盛岡タイムス Web News 2012年 9月 6日 (木)

       

■ 首都圏の販路拡大へ アグリビジネス重視の東銀 2団体と業務提携し支援強化

     
  アグリビジネスの支援を強化する東北銀行  
  アグリビジネスの支援を強化する東北銀行
 

 東北銀行(浅沼新頭取)は、目指すべき銀行の姿として「郷土の成長を育む農耕型の経営を実践する銀行」を掲げて、地域産業の創出に力を入れている。その中の一つの柱がアグリビジネス。5月には「とうぎんアグリビジネスクラブ」を立ち上げ、農畜産物、水産物、加工食品などの企業32社が参加。商品開発、販路拡大の可能性などを模索している。

  同行では8月下旬、2団体と業務提携し、アグリビジネスに関する新たな支援策を打ち出した。県内の生産と加工会社の販路拡大に向け、首都圏での販売ルートの支援を開始。具体的なマッチングを行い、商品の供給量を増やし、被災地および内陸の企業の経営力のアップを目指す。

  東京都台東区の生産者直売のれん会(黒川健太社長)は、全国の食品メーカーの商品開発・販路開拓などのコンサルテーションと、駅ナカ、デパート、道の駅、温浴施設など約500カ所に「1坪売場」を設置し、実践的な販売支援なども行っている。

  同行と既に共同でのセミナーを開催し、県内企業は自社の敷地内での販売手法などを学習している。同会は復興支援の一環として、石巻地区での復興支援モデルの構築に挑戦している。成功すれば、大船渡、陸前高田などの地区でも展開する計画。
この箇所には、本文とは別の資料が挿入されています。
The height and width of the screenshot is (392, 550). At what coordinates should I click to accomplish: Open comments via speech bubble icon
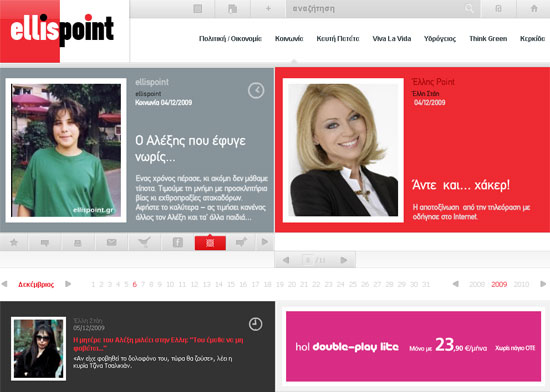click(45, 243)
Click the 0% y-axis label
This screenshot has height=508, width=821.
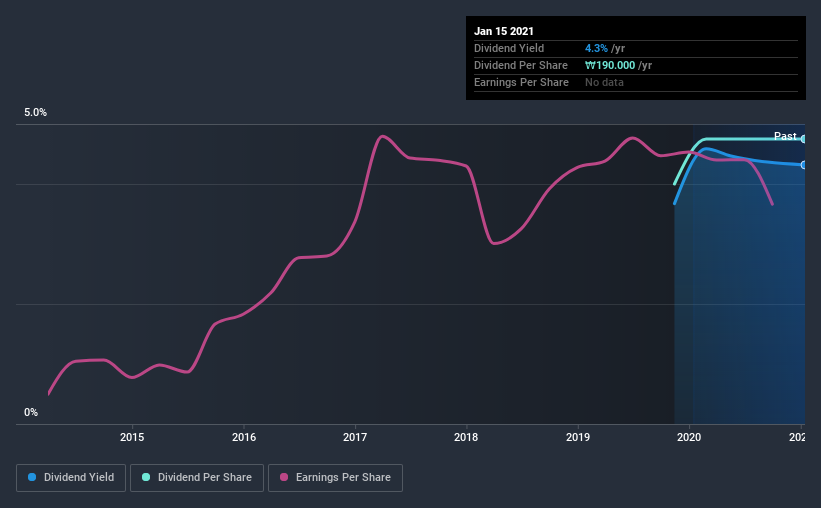(x=31, y=413)
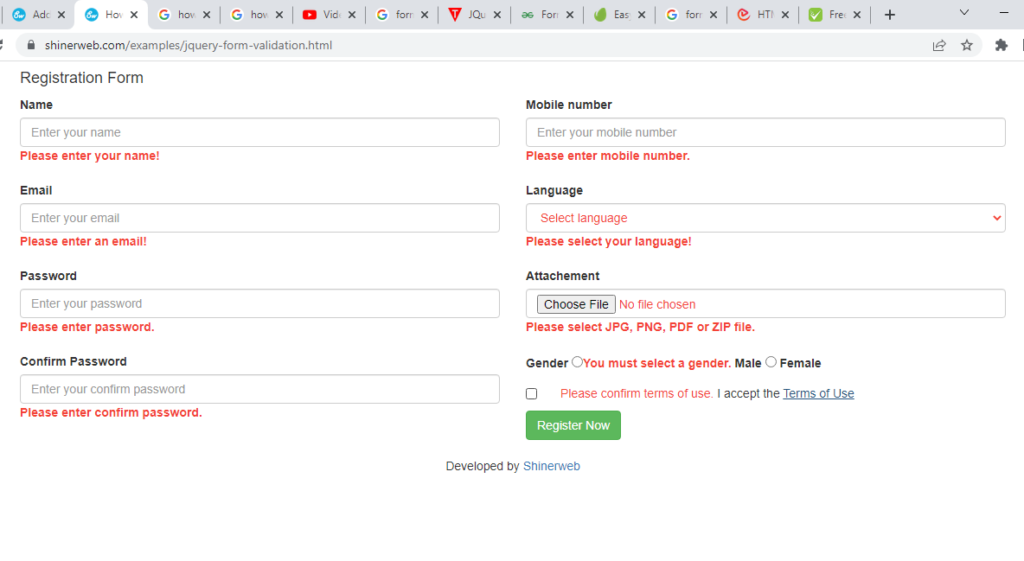1024x561 pixels.
Task: Open a new tab with plus icon
Action: (x=890, y=15)
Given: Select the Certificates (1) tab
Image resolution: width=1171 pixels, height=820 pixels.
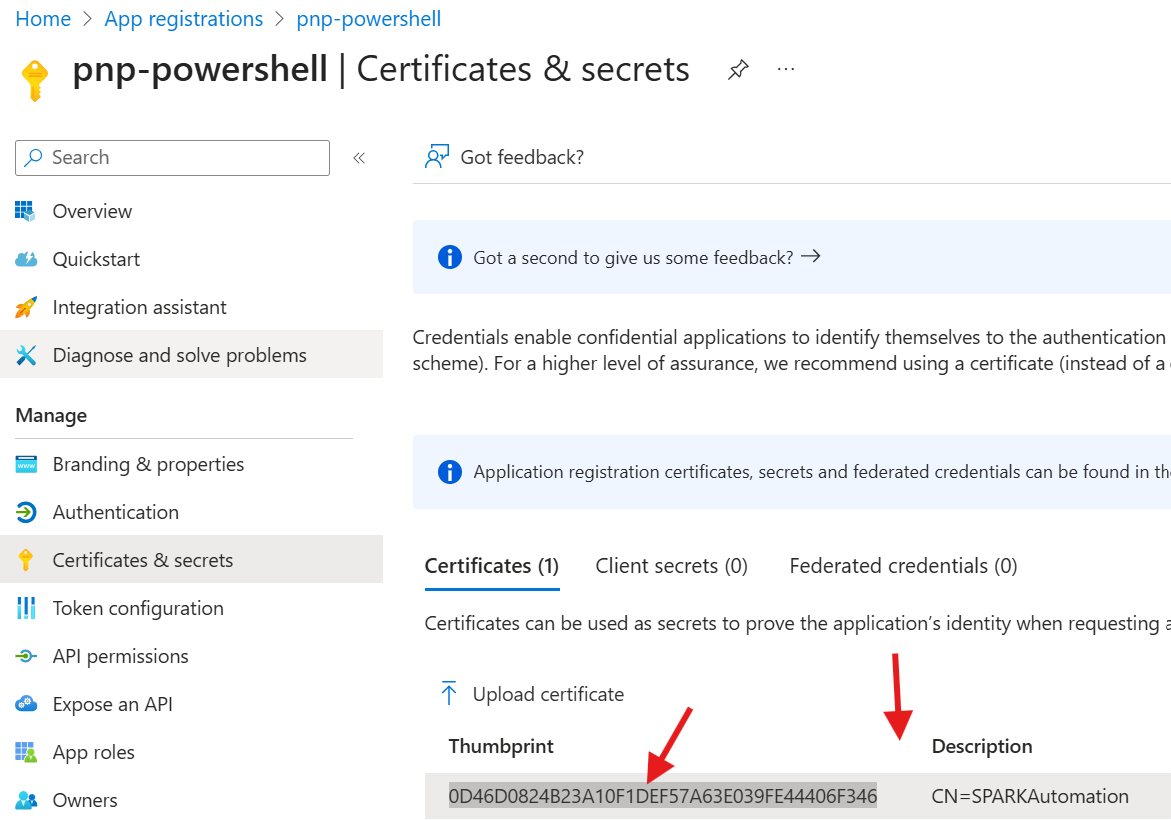Looking at the screenshot, I should pos(491,566).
  小野寺賢同行アグリビジネス推進部副調査役は「セミナーでは当行の取引先が参加し、ノウハウを学んでいる。石巻で成功すれば、県内でのケースには当行も参加する予定。さらに500カ所に県内の商品が流れるような支援をしたい」と話している。

  もう一つは、さいたま市産業創造財団(山縣秀司理事長)との業務提携。同市との提携で、地域間の事業者の交流やマッチングを進め、地域経済の活性化を図る。同行は昨年から、同財団の支援で、さいたま市での見本市などに取引先の出店を取り次ぎ、県産商品の販売やPRなどに力を入れてきた。

  さいたま市は人口124万人で、東北新幹線の玄関口。「ビジネスも盛んで市場規模が大きい。財団とは小売りや飲食、業務用などの企業も含め、マッチングに向けた具体的な話し合いが進んでいる」という。

  小野寺利之同部調査役は「首都圏や北関東は巨大な市場。被災地のアグリ関連企業も生産を開始し、十分な販売数量がある。今の最大の課題は、売り先の開拓。そのための選択肢を用意した。今後もアグリビジネスが活性化するような支援を強化したい」などと話す。